Parents of gifted and talented children in Montgomery County, fearful a new focus on underperforming students will lower standards, have joined forces to demand their children not suffer because of a widening achievement gap.
In a letter to the County Council’s education committee on Jan. 25, 12 parents urged the schools to continue pushing students to achieve above the state standards. County analysts worry that level of rigor could drive some students, especially blacks and Latinos, further behind.
By sixth grade, for example, nearly 60 percent of white and Asian students were enrolled in accelerated math, while only around 20 percent of black and Latino students joined them.
“Certainly the gap can be narrowed in above-grade-level performance prior to its closing in grade-level measures,” the letter said.
Their position in defense of high achievers, which they claim is supported by many teachers but not Superintendent Jerry Weast, stands against recent recommendations made to the council in a report on the schools’ progress in closing the achievement gap.

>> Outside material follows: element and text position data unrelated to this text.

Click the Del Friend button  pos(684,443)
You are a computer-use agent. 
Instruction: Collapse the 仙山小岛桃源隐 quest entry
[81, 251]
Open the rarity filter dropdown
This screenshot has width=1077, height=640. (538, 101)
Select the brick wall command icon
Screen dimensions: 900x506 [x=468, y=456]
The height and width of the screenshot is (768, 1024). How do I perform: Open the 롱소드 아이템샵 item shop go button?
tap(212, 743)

The report, compiled by the council’s legislative office, questioned “whether the school system can reach its goal of narrowing the gap in above-grade-level measures without first making investments to close the gaps still evident by race, ethnicity,” special education and language status.
School board President Nancy Navarro said she wasn’t concerned about the parents’ gripe.

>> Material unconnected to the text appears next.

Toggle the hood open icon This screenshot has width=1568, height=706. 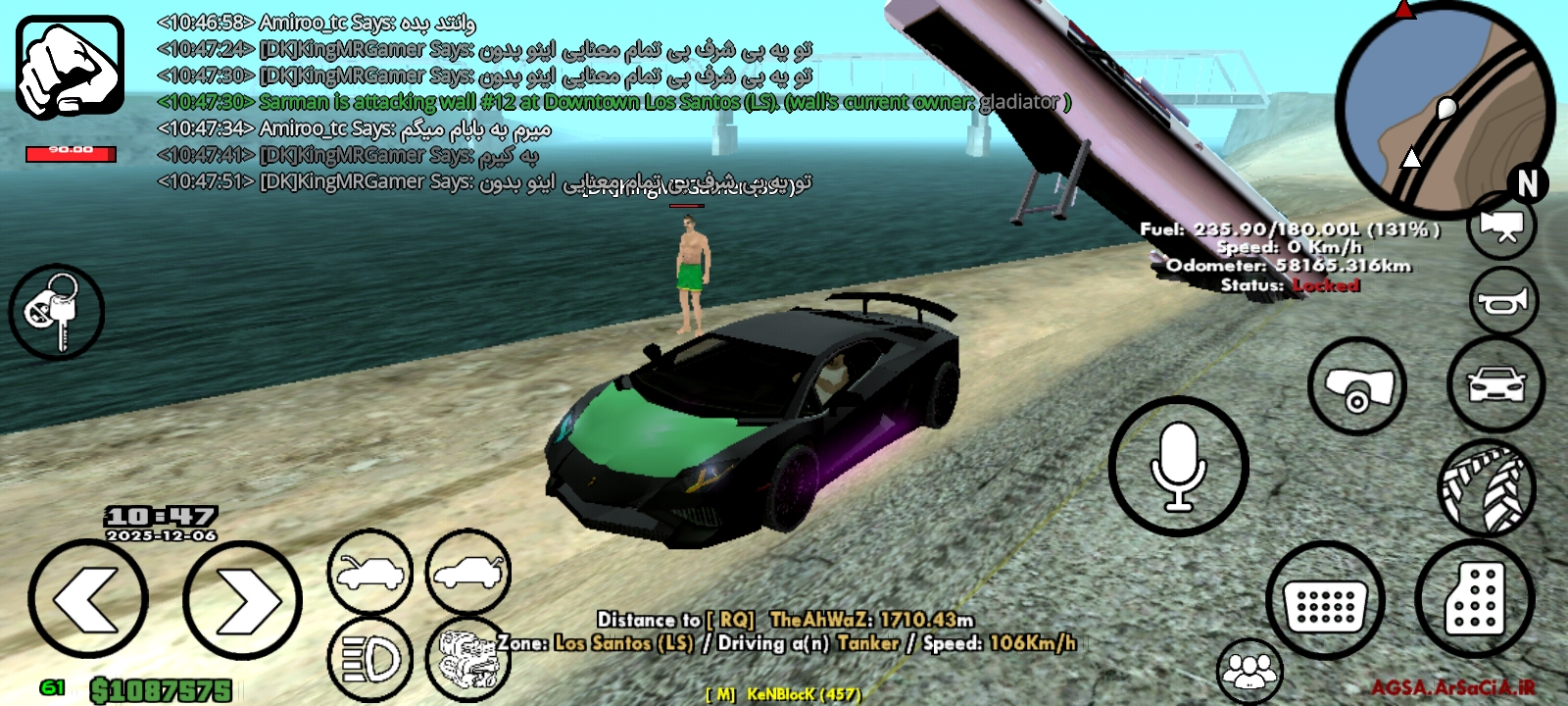pos(370,574)
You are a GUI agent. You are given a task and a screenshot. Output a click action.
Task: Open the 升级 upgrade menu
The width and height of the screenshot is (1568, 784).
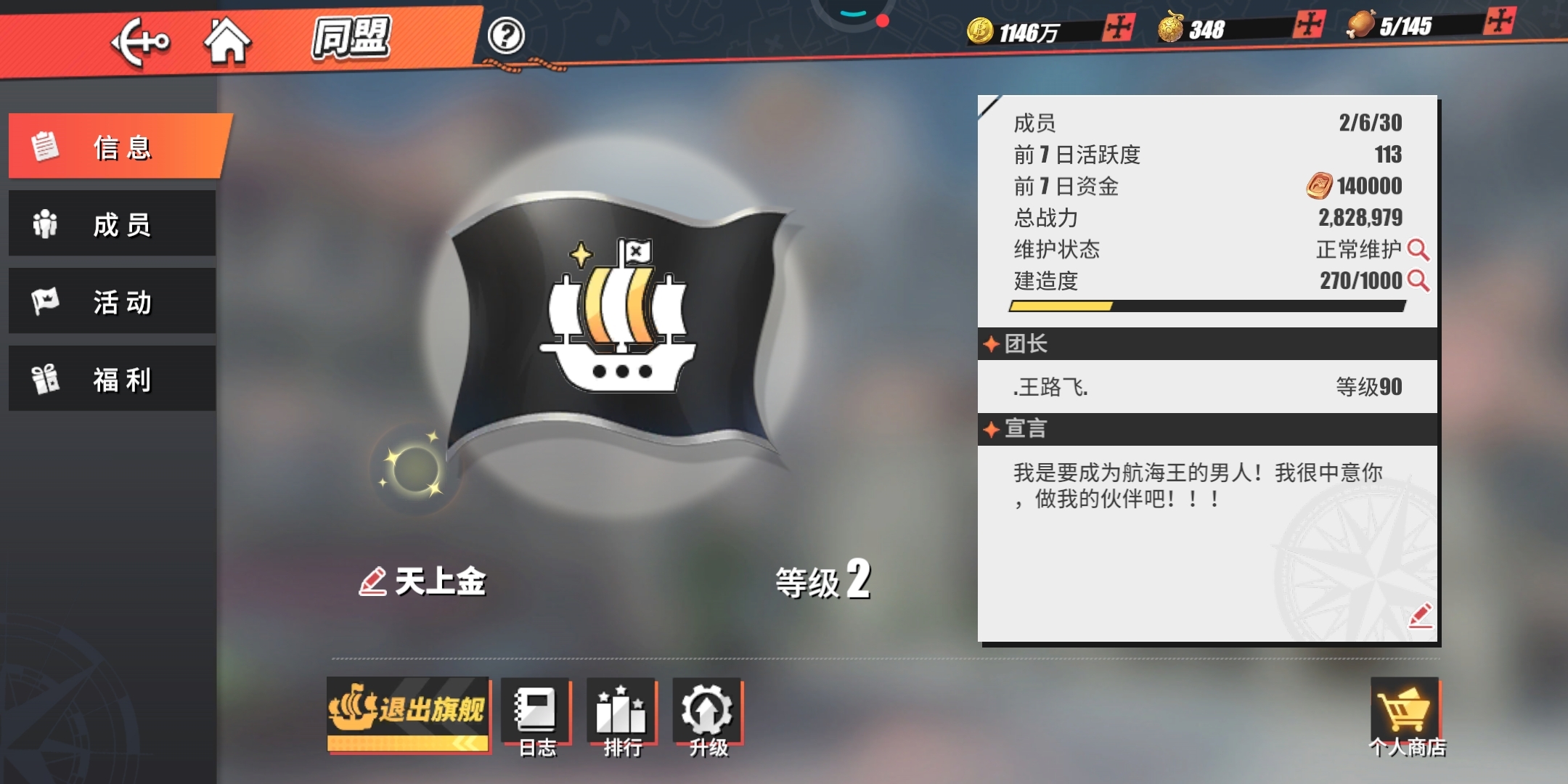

“The data shows we have always focused on differentiated instruction,” she said, citing gifted and talented coordinators in each school and the abundance of accelerated classes.

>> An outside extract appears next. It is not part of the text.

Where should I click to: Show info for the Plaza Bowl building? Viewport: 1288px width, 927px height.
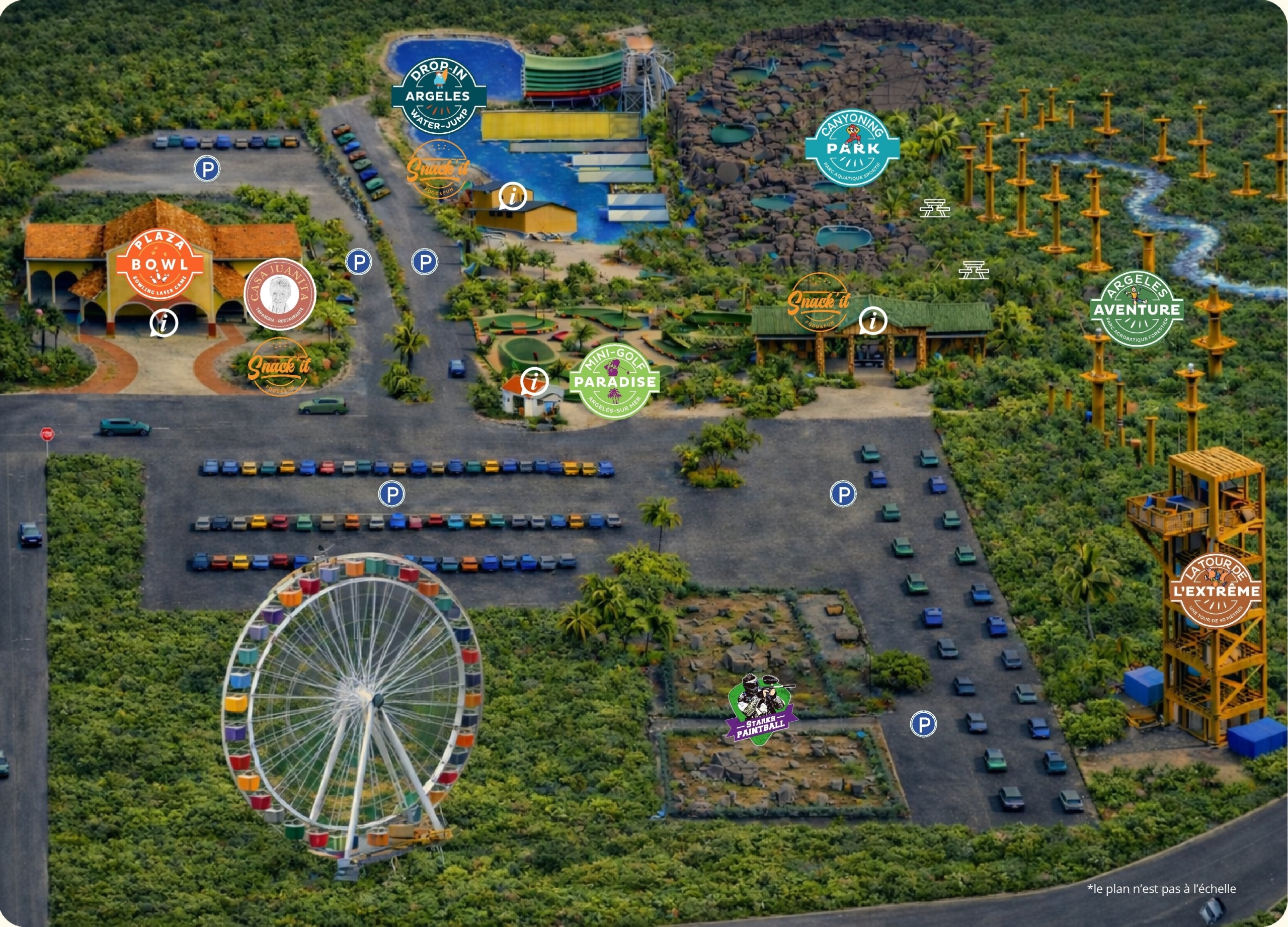(164, 323)
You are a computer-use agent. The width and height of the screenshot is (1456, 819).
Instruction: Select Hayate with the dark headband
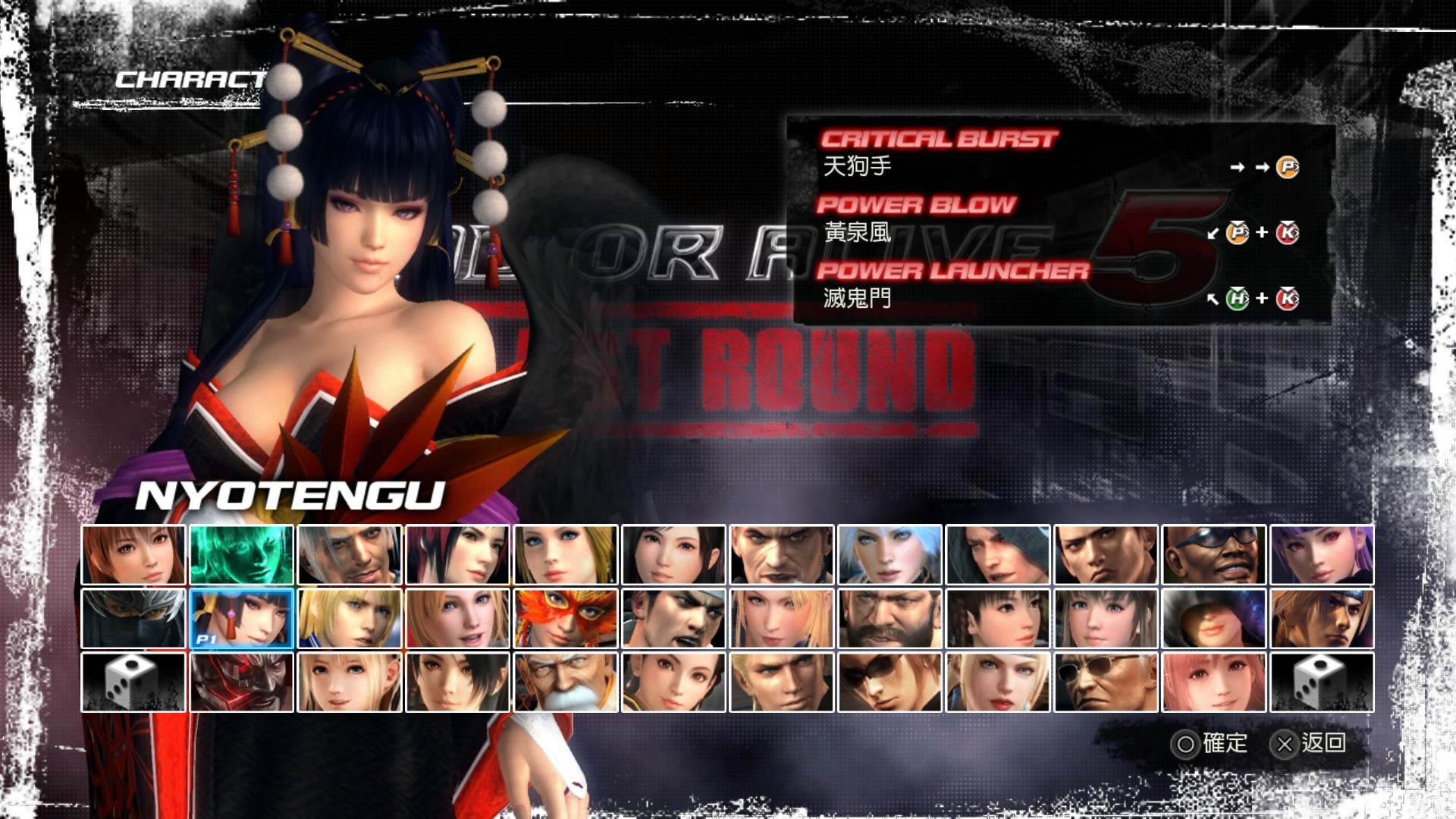[1322, 618]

The primary challenges to Montgomery County schools, she said, are the extremes: “High-flyers whose parents hire extra tutors” and “students from refugee camps in Sierra Leone who have never received any formal instruction in their lives.”
According to some education experts, the parents might be fretting over nothing.
“Education is not a zero-sum game,” said Karin Chenoweth, senior writer for the D.C.-based think tank Education Trust. “There’s no evidence in the data that shows that high-end kids are hurt by the greater emphasis on making sure all kids are making progress.”